Now is the time to bring more people into work that ensures that government responses to COVID are just, equitable, and protect people’s health and economic well being. Together, we can balance the immediacy of the crisis – the very real, day-to-day, COVID-related concerns of millions of Americans – with strategic, intentional steps to build both short and longer-term potential for powerful advocacy.
Whether it’s with frontline workers, un/underemployed hospitality workers, and/or small business owners, we meet people where they are, identify the issues that impact them, and then work to address those issues, all with the goal of making concrete changes in people’s lives.

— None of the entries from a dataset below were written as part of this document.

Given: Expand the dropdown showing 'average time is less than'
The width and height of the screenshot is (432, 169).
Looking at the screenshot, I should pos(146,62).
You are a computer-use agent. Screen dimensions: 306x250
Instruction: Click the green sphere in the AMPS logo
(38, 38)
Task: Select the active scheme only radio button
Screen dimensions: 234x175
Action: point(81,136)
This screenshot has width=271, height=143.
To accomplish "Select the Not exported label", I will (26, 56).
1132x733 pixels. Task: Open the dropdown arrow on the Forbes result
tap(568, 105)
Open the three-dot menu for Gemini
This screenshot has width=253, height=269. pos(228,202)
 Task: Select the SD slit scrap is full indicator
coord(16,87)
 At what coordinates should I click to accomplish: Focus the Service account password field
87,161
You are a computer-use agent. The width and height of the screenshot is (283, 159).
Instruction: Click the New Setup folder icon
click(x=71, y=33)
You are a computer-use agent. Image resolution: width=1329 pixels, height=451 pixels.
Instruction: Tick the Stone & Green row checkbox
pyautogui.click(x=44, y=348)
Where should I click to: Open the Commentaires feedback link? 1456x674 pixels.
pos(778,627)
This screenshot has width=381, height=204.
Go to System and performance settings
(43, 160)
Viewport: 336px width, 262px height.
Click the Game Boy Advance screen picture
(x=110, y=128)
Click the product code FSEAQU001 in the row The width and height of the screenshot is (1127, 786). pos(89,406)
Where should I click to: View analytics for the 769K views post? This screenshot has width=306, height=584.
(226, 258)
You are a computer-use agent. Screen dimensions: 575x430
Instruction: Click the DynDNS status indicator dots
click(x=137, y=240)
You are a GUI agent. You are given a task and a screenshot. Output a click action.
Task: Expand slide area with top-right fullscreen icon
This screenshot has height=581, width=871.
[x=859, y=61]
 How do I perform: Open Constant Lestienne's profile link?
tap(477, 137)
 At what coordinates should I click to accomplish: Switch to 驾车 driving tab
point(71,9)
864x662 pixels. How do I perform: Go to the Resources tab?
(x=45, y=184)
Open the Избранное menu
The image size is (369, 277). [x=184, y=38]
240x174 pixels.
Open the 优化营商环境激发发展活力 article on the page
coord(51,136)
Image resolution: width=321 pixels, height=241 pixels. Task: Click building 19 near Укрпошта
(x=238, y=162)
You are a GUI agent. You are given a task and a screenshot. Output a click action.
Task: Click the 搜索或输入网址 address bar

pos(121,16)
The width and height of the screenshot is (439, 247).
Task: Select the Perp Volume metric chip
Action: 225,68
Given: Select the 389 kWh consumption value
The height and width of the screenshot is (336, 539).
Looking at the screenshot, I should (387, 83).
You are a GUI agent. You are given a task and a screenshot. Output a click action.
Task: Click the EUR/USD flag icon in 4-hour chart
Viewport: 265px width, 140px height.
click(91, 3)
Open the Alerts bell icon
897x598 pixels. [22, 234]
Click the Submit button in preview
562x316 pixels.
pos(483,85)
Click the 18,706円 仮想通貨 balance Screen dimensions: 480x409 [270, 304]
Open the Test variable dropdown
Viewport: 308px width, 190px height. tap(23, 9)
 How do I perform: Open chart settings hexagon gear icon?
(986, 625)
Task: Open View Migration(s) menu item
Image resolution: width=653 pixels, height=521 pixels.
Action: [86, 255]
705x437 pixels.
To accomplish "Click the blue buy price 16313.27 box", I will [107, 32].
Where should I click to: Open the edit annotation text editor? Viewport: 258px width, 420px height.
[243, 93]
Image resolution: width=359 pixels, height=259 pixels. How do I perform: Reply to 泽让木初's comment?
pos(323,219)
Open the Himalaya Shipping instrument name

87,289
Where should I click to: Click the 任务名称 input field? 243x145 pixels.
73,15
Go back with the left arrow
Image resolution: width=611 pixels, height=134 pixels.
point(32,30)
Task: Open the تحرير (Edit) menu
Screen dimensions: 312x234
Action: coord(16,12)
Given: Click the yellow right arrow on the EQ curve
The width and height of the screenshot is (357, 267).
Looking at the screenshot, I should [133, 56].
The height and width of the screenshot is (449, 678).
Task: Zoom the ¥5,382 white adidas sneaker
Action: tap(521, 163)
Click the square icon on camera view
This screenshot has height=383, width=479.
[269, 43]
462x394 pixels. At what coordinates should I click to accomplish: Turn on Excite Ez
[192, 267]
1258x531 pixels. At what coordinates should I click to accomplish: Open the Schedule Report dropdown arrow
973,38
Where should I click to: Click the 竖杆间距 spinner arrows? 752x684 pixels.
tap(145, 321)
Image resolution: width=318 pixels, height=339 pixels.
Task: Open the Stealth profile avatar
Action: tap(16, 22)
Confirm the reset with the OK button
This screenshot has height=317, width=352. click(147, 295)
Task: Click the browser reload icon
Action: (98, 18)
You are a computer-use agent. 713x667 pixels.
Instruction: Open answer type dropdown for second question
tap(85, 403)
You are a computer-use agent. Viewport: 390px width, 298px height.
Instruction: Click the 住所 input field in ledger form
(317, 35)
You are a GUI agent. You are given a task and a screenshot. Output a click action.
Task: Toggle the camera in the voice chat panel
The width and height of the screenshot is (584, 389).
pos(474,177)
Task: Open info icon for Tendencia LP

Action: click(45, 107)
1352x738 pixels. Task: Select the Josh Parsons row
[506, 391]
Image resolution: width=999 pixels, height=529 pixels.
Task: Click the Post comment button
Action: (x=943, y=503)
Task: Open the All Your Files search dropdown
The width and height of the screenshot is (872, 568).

Currently, we are working with a cadre of partners in a set of states:
We are partnering with Community Voices Heard, to improve the unemployment insurance safety net for the hundreds of thousands of New Yorkers – primarily women, and women of color – who have lost their jobs and or whose jobs have been eliminated because of COVID.
We are partnering with CO AFL-CIO and CO Working Families Party to make sure that when Coloradans return to work, they can do so safely and successfully, and to address high unemployment in a set of industries like recreation, hospitality, and tourism.
Through a series of one-on-one conversations with local leaders in South Dakota and Iowa, we learned that because the local economy is regional, issues and sectors – like agribusiness, meatpacking, healthcare, and higher education – cross state lines. Challenges like Covid, and its many related impacts, are regional. Accordingly, taking our lead from conditions on the ground, we are committed to supporting a process to determine whether a regional organizing strategy makes sense and can succeed.
In IN, we are partnering with Hoosier Action to identify COVID-related issues impacting rural communities and what action needs to be taken to address them.